Astrofísicos imaginam-no como uma espécie de vasto oceano, sem margens, ilimitado, inefável, indescritível e misterioso no qual, como num útero infinito, estão hospedadas todas as possibilidades e virtualidades de ser. De lá emergiu, sem que possamos saber porquê e como, aquele pontozinho extremamente prenhe de energia, inimaginavelmente quente que depois explodiu (big bang) dando origem ao nosso universo. Nada impede que daquela energia de fundo tenham surgido outros pontos, gestando também outras singularidades e outros universos paralelos ou em outra dimensão.

Com o surgimento do universo, irrompeu simultaneamente o espaço-tempo. O tempo é o movimento da flutuação das energias e da expansão da matéria. O espaço não é o vazio estático dentro do qual tudo acontece mas aquele processo continuamente aberto que permite as redes de energia e os seres se manifestarem. A estabilidade da matéria pressupõe a presença de uma poderosíssima energia subjacente que a mantém neste estado. Na verdade, nós percebemos a matéria como algo sólido porque as vibrações da energia são tão rápidas que não alcançamos percebê-las com os sentidos corporais. Mas para isso nos ajuda a física quântica, exatamente porque se ocupa das partículas e das redes de energia, que nos rasgam esta visão diferente da realidade.

A energia é e está em tudo. Sem energia nada poderia subsistir. Como seres conscientes e espirituais, somos uma realização complexíssima, sutil e extremamente interativa de energia.

Que é essa energia de fundo que se manifesta sob tantas formas? Não há nenhuma teoria científica que a defina. De mais a mais, precisamos da energia para definir a energia. Não há como escapar desta redundância, notada já por Max Planck.

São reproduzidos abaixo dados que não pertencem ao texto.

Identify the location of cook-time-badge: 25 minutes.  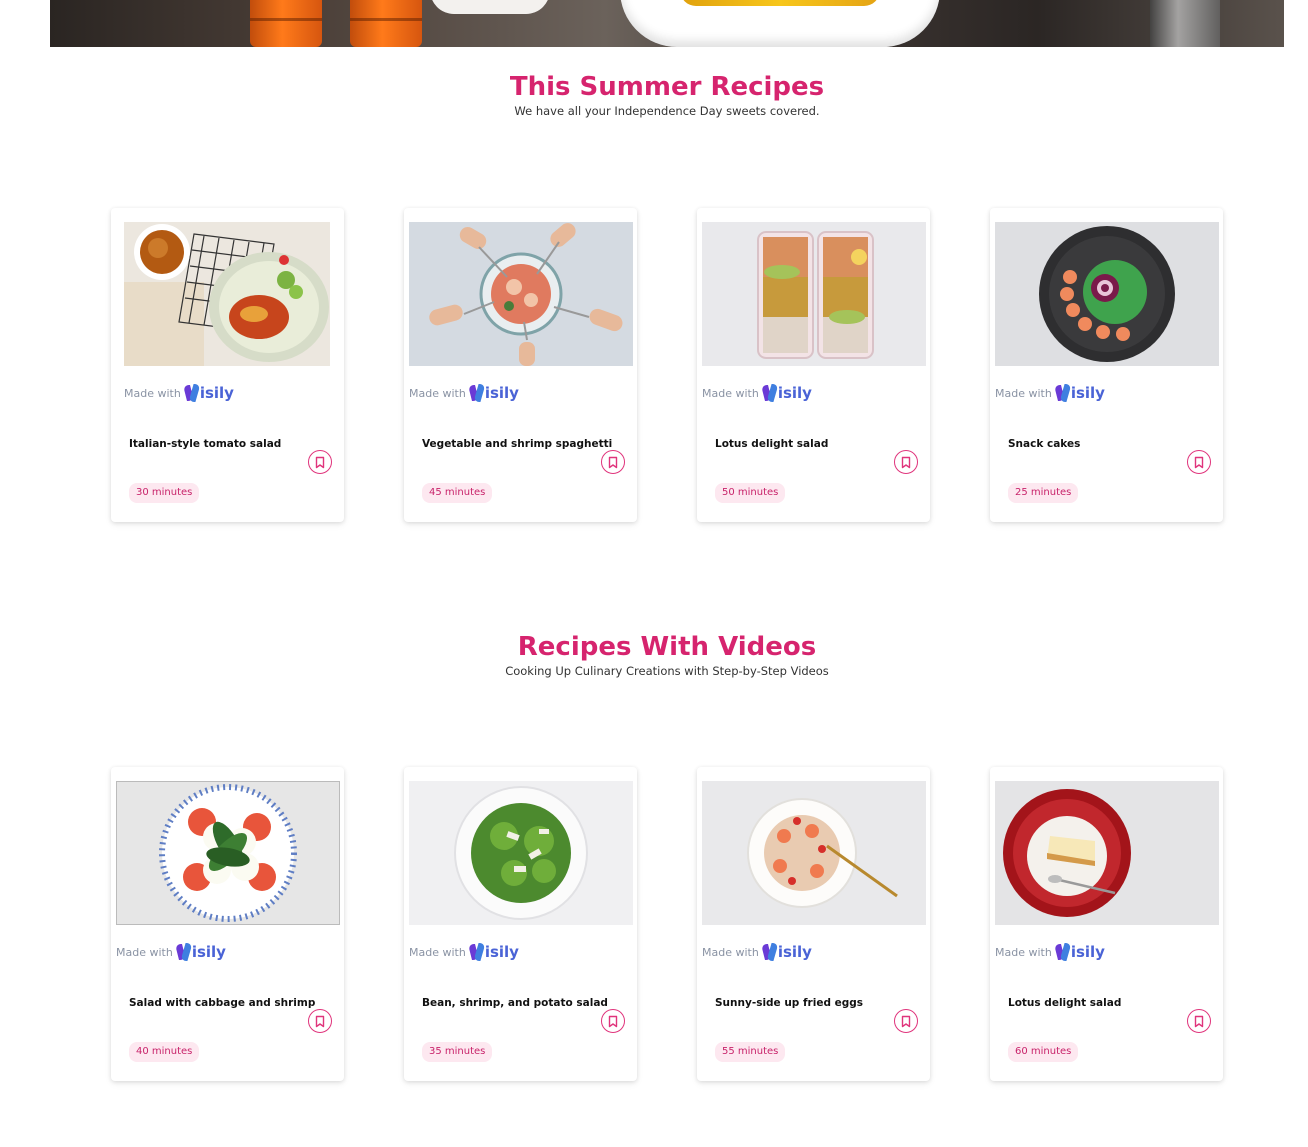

Esta Energia talvez constitua a melhor metáfora daquilo que significa Deus, cujos nomes variam, mas que sinalizam sempre a mesma Energia subjacente. Já o Tao Te Ching (§ 4) dizia o mesmo do Tao: ”o Tao é um vazio em turbilhão, sempre em ação e inexaurível. É um abismo insondável, origem de todas as coisas e unifica o mundo”.

A singularidade do ser humano é poder entrar em contacto consciente com esta Energia. Ele pode invocá-la, acolhê-la e percebê-la na forma de vida, de irradiação e de entusiasmo.